[Data records]
# # # # # # #
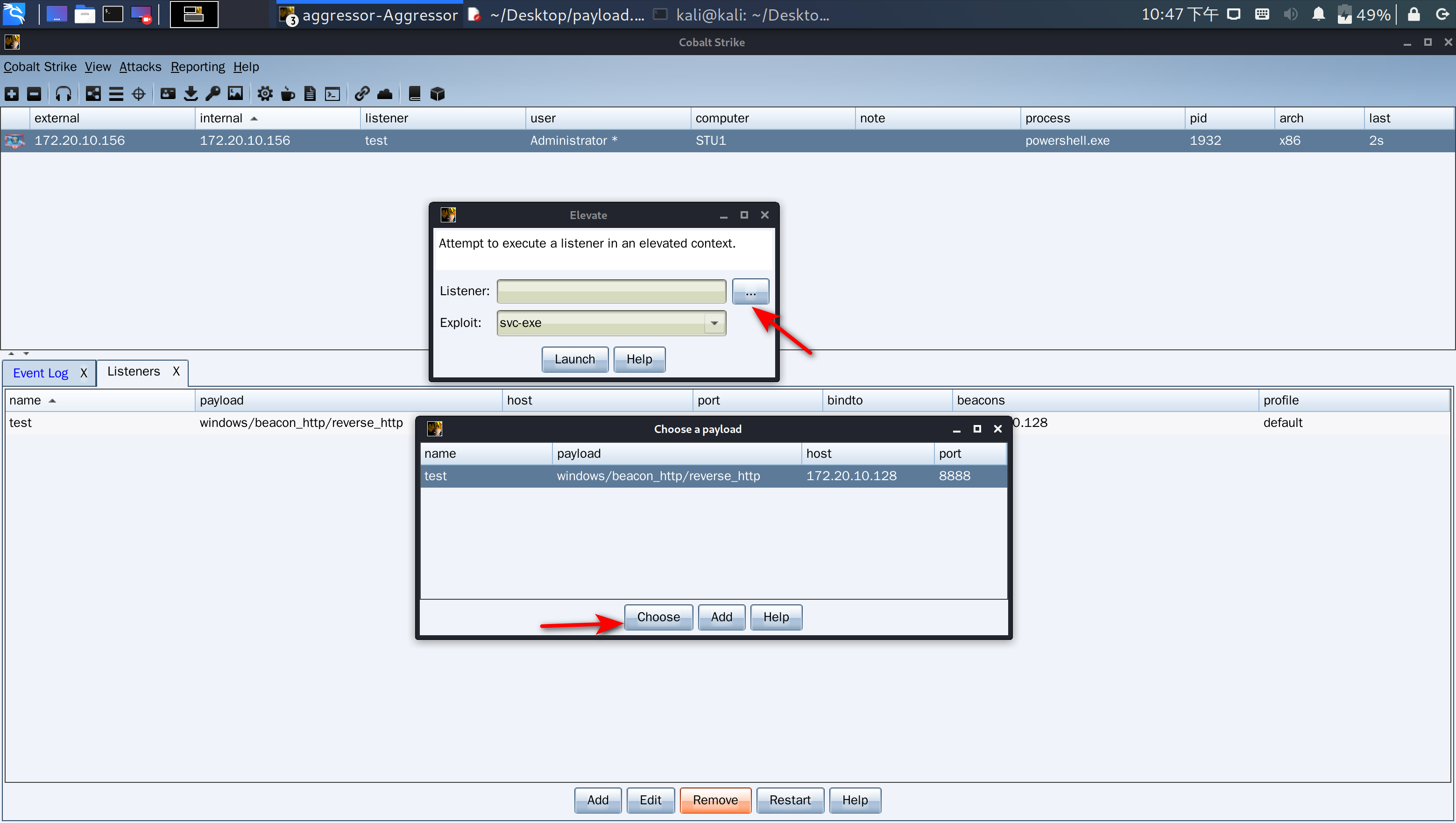This screenshot has width=1456, height=823.
Task: Show targets with the crosshair icon
Action: [x=139, y=94]
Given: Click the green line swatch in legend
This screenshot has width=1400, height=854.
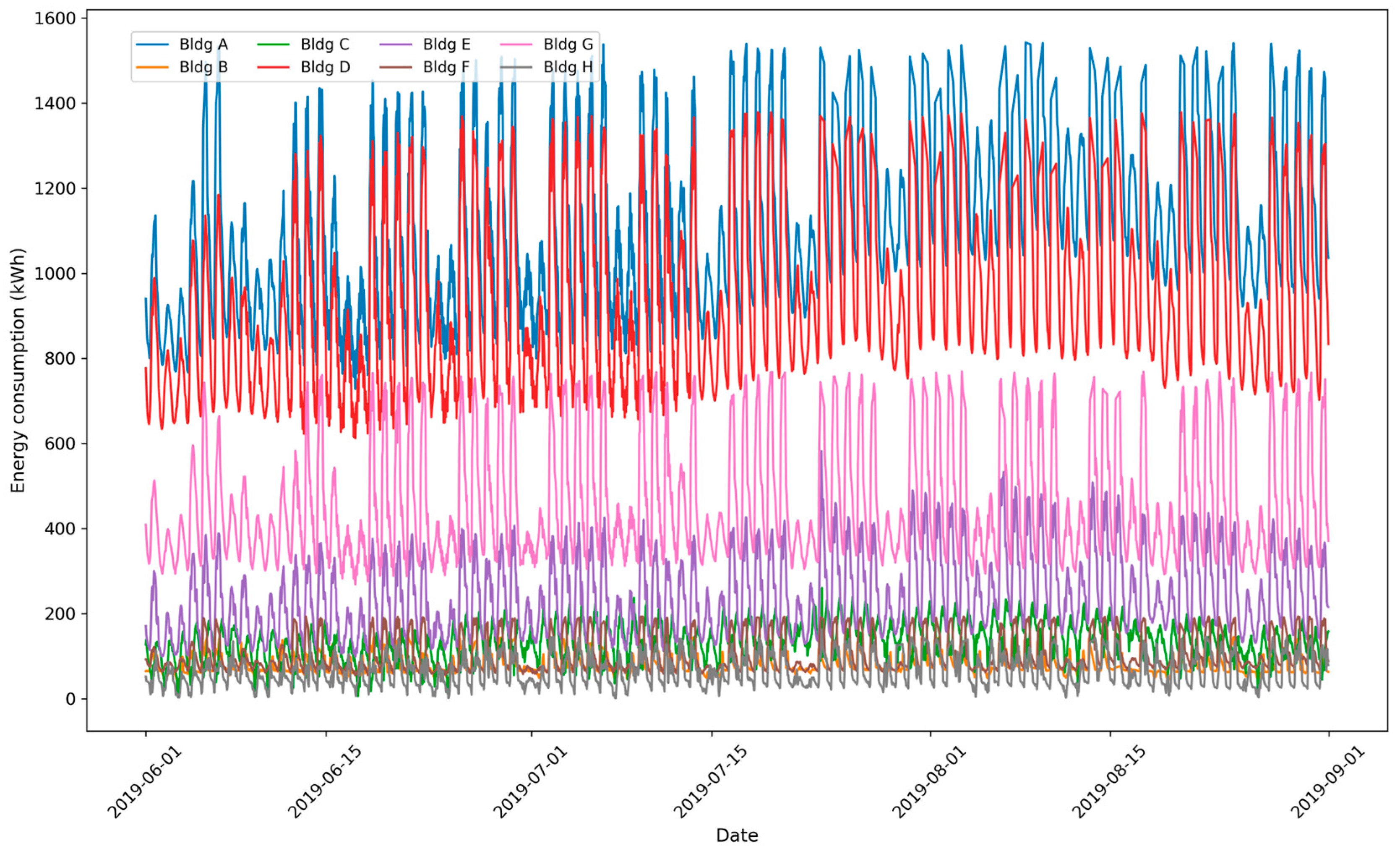Looking at the screenshot, I should [274, 44].
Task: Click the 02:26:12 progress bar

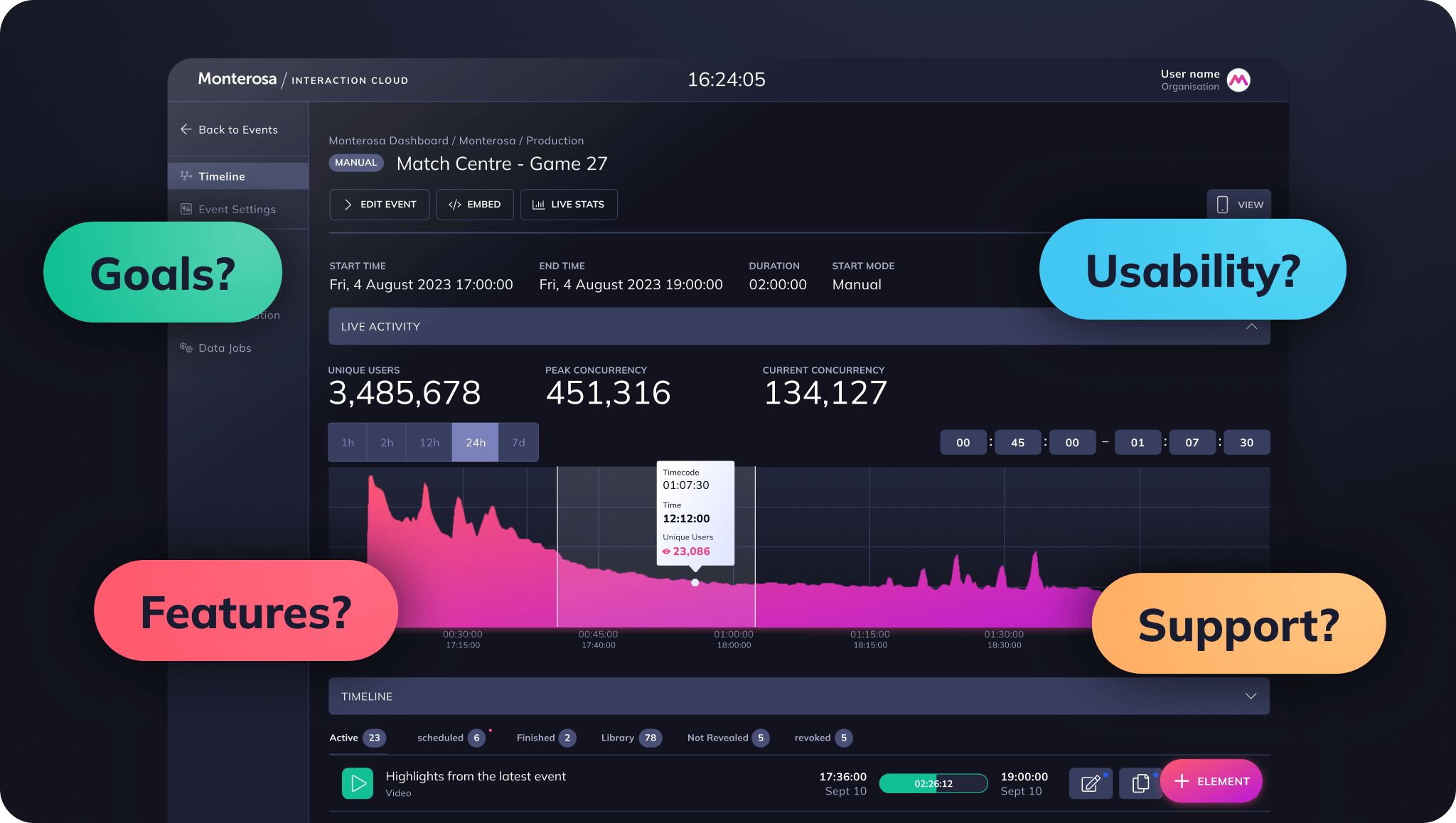Action: 933,783
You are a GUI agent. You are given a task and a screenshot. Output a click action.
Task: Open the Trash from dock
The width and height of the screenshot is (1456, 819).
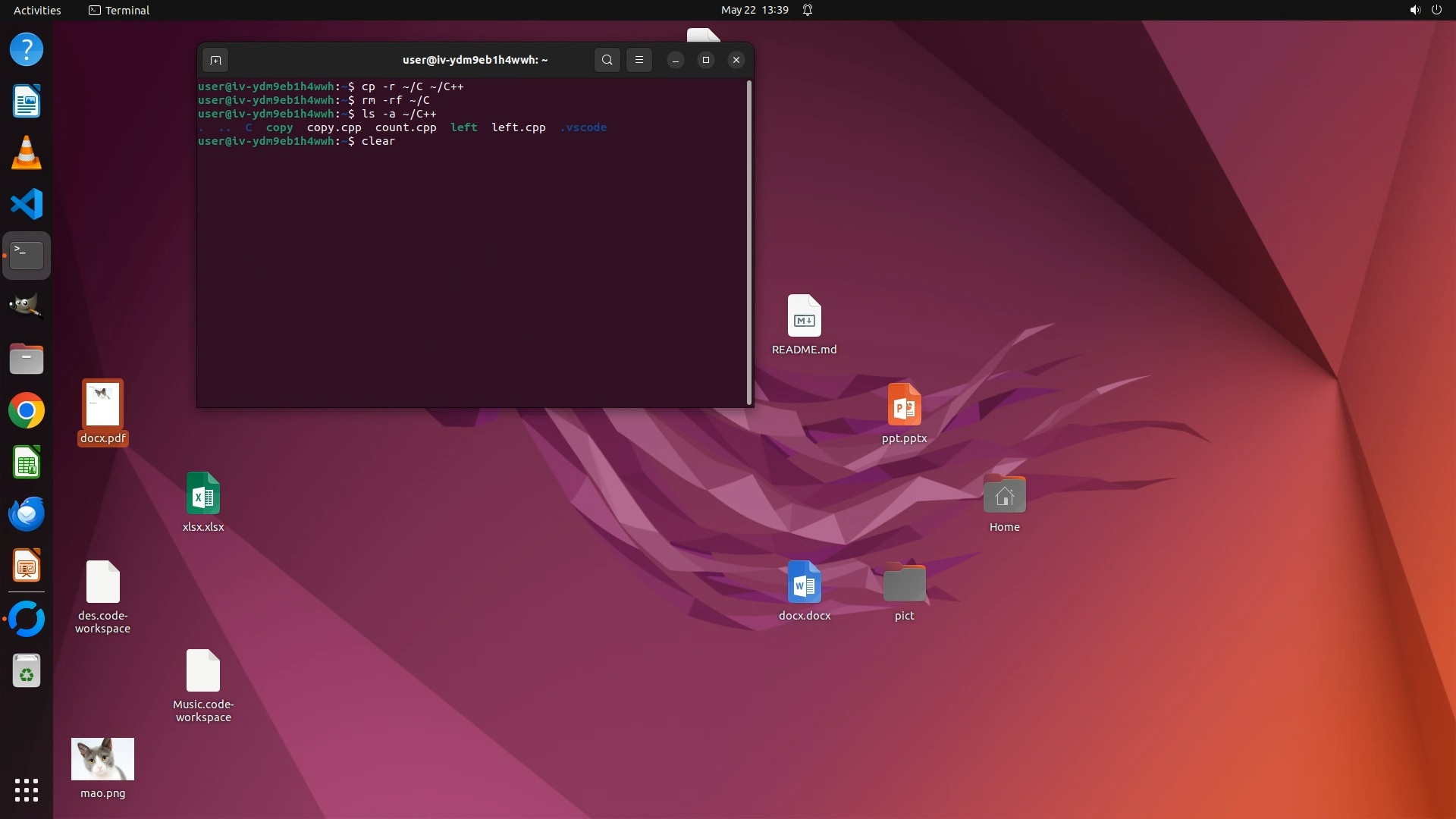27,672
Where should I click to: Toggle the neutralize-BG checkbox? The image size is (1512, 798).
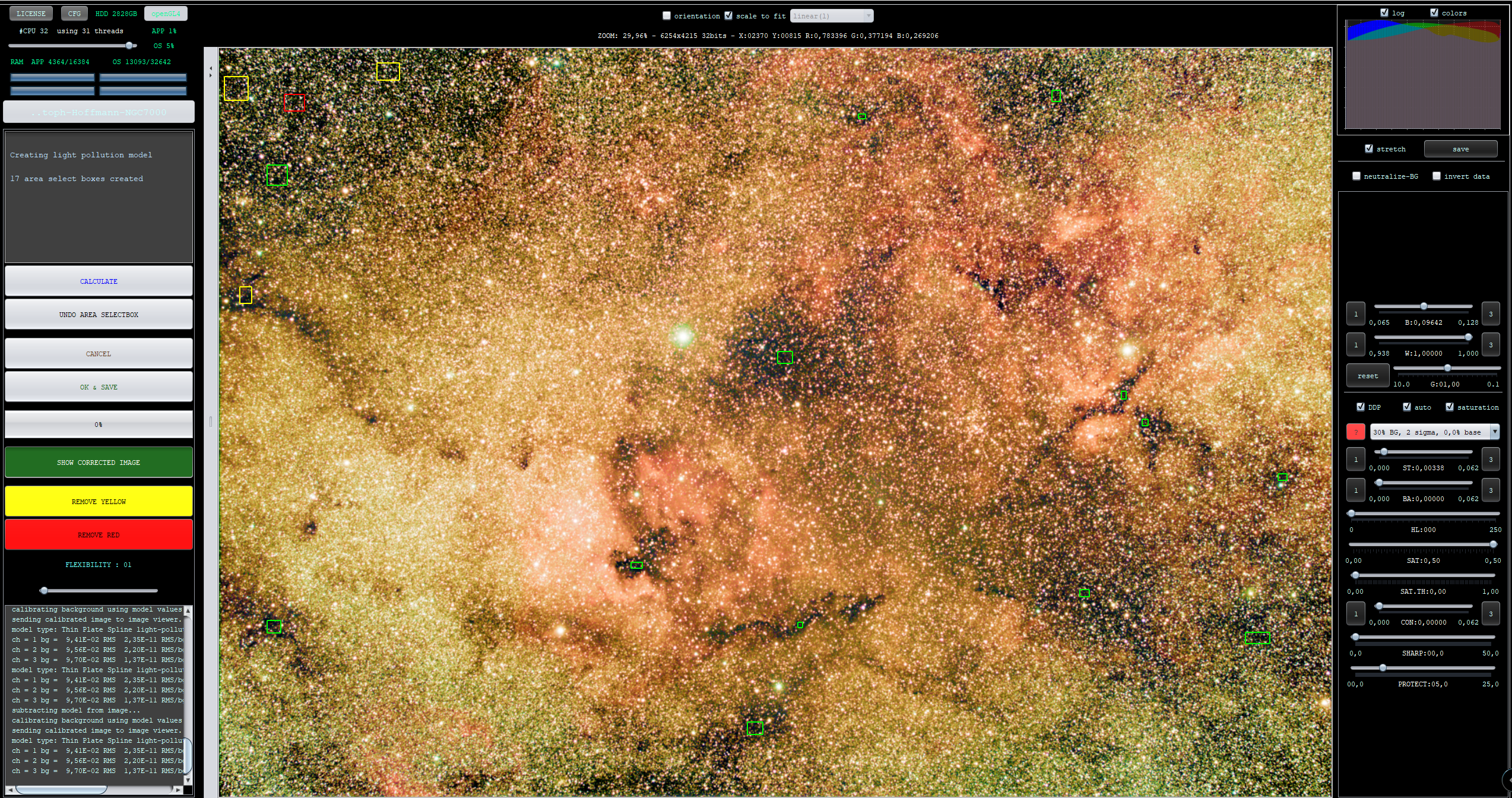[x=1356, y=176]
# # # # # # #
TO DO →
Your answer must be an exact copy of the lines above, from the line that contains "You are a GUI" through the final line, with no pictures in it.

SOLUTION TO THE EXERCISE →
You are a GUI agent. You are given a task and a screenshot. Output a click action.
Task: Open the Trash from dock
The width and height of the screenshot is (1456, 819).
27,672
Where should I click to: Toggle the neutralize-BG checkbox? The image size is (1512, 798).
[x=1356, y=176]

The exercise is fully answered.